CHARACTERIZATION OF AN OLFACTORY SYSTEM DYSFUNCTION MODEL: A VANADIUM DOSE-EFFECT STUDY VIA NOSE-TO-BRAIN DELIVERY IN RATS

Margarida Pereira^1,2*Carlos Venâncio^1,2Maria Lurdes Pinto³Luis Manuel Félix²Sofia Alves-Pimenta^1,2,3Bruno Colaço^2,3,4

• ¹Department of Animal Sciences, University of Tras-os-Montes and Alto Douro, School of Agrarian and Veterinary Sciences, Vila Real, Portugal
• ²Centre for the Research and Technology of Agroenvironmental and Biological Sciences, CITAB, Inov4Agr, Vila Real, Portugal
• ³Associate Laboratory for Animal and Veterinary Science (AL4AnimalS), CECAV – Animal and Veterinary Research Centre, Vila Real, Portugal
• ⁴Department of Animal Sciences, Universidade de Tras-os-Montes e Alto Douro Escola de Ciencias Agrarias e Veterinarias, Vila Real, Portugal

The olfactory system acts as an interface between the environment and the brain.
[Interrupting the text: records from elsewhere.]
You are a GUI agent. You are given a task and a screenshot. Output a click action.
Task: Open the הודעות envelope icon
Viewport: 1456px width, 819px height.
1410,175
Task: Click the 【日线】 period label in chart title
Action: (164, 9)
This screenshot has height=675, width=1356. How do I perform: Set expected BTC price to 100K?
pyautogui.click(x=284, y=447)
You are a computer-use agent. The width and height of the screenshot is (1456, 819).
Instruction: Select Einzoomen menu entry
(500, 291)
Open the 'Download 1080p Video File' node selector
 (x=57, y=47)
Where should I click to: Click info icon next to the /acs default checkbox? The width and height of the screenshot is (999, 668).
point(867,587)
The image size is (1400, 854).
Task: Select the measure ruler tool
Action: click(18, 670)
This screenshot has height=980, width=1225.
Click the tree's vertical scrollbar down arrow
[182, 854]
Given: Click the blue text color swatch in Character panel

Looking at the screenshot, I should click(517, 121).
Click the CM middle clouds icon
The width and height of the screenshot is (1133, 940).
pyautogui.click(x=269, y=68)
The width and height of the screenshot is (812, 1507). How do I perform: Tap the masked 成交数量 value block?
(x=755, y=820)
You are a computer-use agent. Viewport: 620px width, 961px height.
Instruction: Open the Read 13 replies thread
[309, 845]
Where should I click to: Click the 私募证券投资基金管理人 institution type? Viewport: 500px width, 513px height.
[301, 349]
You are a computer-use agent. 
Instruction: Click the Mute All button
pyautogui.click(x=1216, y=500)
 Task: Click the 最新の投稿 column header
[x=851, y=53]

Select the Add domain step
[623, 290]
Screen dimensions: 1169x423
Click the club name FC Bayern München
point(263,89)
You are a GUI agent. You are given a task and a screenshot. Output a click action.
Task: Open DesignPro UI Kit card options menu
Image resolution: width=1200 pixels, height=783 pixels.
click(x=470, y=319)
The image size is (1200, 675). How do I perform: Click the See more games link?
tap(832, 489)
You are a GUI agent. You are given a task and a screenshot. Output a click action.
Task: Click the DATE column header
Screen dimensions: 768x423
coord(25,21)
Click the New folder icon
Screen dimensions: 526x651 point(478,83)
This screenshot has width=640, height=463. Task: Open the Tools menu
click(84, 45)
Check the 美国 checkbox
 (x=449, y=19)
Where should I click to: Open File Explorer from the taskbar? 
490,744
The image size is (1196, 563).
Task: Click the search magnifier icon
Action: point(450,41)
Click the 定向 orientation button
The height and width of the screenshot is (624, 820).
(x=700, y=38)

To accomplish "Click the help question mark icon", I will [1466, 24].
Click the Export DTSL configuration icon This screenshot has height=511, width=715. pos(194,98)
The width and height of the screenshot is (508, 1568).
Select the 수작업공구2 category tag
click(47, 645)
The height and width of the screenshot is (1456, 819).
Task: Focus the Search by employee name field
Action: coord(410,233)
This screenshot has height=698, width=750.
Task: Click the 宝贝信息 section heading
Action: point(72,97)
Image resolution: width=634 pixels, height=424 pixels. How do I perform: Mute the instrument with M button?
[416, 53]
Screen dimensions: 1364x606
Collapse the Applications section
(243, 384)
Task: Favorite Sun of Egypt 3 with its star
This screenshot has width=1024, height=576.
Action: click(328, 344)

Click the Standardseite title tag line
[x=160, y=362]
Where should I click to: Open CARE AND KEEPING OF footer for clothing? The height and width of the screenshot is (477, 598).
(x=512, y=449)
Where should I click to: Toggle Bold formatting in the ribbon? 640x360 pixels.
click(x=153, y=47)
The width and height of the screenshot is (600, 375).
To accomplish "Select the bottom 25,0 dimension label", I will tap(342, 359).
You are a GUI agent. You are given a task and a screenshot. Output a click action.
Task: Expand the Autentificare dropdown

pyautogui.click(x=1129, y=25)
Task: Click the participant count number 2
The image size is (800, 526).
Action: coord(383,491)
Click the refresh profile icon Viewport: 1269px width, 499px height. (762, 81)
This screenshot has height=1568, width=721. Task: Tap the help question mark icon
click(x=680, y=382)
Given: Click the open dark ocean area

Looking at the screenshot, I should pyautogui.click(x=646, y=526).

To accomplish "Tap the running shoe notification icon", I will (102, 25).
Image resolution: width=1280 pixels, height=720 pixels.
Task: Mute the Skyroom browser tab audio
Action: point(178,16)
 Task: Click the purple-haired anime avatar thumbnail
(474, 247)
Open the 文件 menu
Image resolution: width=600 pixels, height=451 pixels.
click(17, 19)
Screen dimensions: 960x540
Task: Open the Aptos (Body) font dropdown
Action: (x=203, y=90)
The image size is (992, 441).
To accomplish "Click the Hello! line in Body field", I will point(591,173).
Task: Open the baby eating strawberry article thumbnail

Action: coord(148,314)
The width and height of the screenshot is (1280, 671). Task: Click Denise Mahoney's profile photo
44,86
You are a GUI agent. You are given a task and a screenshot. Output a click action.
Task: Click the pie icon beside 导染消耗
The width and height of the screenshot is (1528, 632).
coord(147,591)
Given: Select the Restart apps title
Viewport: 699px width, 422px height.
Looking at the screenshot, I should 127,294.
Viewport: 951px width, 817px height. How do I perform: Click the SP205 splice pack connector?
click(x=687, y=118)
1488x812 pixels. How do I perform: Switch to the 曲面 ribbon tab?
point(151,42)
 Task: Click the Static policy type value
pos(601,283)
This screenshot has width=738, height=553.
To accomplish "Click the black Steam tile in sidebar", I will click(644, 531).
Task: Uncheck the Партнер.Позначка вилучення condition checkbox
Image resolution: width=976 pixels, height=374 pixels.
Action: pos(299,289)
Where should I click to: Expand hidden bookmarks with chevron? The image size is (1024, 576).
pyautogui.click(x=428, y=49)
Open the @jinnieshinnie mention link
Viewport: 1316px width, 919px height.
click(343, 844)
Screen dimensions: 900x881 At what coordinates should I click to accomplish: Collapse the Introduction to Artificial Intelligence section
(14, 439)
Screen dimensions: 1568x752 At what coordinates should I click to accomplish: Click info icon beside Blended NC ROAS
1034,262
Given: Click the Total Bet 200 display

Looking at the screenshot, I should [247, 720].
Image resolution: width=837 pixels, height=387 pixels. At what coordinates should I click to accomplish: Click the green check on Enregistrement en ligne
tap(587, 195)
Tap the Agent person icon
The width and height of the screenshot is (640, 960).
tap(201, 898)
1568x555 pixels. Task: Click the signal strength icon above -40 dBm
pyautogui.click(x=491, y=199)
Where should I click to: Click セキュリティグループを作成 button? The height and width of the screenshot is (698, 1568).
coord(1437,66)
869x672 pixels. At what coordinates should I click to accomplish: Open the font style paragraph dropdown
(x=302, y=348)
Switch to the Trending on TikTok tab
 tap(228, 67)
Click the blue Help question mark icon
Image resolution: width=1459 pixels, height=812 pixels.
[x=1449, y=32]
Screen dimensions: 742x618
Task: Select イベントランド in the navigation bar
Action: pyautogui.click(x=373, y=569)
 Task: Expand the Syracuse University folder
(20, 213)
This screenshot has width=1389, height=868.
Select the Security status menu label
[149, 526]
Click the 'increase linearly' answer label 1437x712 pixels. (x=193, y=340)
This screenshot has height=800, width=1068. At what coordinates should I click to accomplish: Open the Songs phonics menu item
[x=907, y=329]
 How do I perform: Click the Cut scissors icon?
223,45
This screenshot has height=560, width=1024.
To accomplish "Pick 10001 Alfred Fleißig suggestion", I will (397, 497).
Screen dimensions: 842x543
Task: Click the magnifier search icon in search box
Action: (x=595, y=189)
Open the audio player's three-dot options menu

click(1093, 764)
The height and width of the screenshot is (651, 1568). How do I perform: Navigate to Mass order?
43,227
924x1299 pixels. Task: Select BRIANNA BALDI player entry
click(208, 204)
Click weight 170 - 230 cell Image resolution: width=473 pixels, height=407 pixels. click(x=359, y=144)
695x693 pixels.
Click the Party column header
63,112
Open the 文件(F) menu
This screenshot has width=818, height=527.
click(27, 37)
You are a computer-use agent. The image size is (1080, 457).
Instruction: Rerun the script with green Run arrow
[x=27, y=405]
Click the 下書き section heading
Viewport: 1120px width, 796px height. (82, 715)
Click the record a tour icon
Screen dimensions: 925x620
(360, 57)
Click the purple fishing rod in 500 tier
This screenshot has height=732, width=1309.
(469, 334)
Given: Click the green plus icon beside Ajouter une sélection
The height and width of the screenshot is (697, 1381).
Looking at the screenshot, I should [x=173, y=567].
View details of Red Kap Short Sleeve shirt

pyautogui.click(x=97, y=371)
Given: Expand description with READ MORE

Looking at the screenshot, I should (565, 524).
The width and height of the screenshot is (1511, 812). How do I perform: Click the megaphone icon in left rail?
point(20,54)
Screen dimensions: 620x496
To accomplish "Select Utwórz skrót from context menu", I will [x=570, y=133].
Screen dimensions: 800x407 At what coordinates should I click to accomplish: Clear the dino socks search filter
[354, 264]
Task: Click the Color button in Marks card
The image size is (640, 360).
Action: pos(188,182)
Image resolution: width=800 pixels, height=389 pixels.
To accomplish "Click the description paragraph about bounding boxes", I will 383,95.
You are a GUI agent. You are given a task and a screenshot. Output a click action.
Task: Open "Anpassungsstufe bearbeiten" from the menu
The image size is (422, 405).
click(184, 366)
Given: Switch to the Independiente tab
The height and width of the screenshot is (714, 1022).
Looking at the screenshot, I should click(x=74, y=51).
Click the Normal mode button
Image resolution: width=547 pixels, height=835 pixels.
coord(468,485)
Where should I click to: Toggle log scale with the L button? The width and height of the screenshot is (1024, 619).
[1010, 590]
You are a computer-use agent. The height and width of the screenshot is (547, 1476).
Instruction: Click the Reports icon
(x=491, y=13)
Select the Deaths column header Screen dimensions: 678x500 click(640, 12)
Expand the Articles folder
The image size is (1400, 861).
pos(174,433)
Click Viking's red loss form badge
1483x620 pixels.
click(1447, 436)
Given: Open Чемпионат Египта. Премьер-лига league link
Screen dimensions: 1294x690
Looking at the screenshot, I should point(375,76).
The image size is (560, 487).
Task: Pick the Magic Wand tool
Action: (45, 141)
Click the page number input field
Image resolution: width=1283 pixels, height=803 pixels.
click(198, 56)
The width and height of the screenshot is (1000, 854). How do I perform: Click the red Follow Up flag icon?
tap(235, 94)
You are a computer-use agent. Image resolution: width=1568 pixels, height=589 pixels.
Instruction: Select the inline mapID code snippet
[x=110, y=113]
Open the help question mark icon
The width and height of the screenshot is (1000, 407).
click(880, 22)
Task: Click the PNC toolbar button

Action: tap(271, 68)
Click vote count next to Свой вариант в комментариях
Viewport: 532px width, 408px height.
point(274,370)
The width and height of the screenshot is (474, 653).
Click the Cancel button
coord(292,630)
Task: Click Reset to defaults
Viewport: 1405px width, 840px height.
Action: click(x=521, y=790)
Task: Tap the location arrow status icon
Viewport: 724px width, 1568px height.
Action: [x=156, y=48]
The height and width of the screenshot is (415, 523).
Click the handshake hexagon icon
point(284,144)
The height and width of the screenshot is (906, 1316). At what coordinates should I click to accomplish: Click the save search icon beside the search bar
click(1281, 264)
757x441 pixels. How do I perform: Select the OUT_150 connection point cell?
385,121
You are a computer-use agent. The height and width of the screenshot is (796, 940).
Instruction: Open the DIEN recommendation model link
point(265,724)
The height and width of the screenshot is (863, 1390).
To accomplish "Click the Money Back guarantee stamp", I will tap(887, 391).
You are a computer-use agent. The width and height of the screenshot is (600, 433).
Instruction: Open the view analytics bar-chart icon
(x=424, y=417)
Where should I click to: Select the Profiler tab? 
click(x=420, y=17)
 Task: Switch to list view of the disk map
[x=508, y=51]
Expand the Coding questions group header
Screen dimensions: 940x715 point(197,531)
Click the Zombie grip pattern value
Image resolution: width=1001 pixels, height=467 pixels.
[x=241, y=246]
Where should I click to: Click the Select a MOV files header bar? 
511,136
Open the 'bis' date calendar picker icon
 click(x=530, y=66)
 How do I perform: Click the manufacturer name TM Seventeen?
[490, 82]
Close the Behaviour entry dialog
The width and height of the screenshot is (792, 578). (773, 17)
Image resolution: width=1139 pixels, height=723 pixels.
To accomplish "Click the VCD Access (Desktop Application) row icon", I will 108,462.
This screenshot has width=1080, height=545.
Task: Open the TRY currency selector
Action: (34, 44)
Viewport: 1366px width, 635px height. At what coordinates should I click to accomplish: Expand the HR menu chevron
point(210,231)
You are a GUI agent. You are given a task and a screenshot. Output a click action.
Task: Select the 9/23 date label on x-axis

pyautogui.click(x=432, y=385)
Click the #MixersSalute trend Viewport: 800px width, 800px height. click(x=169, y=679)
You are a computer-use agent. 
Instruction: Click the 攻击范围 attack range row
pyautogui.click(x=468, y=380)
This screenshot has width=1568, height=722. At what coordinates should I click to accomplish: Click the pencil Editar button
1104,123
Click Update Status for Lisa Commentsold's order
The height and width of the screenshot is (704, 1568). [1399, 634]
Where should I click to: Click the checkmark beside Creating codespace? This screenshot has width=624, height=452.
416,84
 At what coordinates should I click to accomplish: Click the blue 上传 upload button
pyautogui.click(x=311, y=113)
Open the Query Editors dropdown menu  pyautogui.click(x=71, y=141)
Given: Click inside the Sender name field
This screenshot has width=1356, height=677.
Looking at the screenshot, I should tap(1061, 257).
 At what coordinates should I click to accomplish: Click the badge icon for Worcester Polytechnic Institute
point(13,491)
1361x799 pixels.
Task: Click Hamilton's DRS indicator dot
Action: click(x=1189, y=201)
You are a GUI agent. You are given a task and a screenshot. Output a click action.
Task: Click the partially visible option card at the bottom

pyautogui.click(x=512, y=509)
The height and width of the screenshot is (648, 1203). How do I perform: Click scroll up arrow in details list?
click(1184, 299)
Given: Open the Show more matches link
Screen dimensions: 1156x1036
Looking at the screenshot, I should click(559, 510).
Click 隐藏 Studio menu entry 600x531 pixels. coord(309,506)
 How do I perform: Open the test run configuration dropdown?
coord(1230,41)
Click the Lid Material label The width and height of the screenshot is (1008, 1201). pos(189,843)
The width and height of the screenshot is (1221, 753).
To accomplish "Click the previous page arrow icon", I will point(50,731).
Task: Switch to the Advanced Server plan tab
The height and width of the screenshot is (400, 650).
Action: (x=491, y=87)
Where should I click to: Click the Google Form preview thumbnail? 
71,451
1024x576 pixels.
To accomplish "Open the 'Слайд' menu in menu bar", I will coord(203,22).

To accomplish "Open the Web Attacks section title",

Its direct neural connection makes it a target for xenobiotics and a suitable model for studying olfactory dysfunction and related neurotoxic effects. This study aimed to characterize an animal model of olfactory dysfunction induced by nose-to-brain (NTB) delivery of vanadium pentoxide (V₂O₅). Rats received 182 or 273 μg intranasally, thrice weekly over four weeks, followed by behavioural, histological, and biochemical analysis of olfactory epithelium (OE), olfactory bulbs (OBs), and hippocampus. Behavioural tests showed significant olfactory deficits, longer latencies and reduced investigation times in exposed groups. Histological analysis revealed coagulative necrosis in the OE, disrupted cellular organization, reduced number and size of OB glomeruli, and hippocampal neuronal loss with gliosis. Immunohistochemistry revealed increased proliferating cell nuclear antigen (PCNA) expression in the OE, dopaminergic neuron loss and astroglial proliferation in the OB, and hippocampal astroglial proliferation at the highest dose. Myelin basic protein (MBP) expression remained unchanged. Oxidative stress markers were largely unaltered, except for increased superoxide dismutase (SOD) in OBs and glutathione S-transferase (GST) in the hippocampus, especially at the high dose. The results reveal dose-dependent vanadium-induced neurotoxicity in the olfactory system. The higher dose induced pronounced structural damage, neuroinflammation, and oxidative stress, resulting in olfactory and cognitive impairments relevant to advanced olfactory dysfunction and neurodegeneration. The lower dose induced milder yet significant effects, supporting its use in early-stage dysfunction studies. This NTB-based model offers a valuable tool for investigating olfactory dysfunction mechanisms in toxicological and neurodegenerative contexts.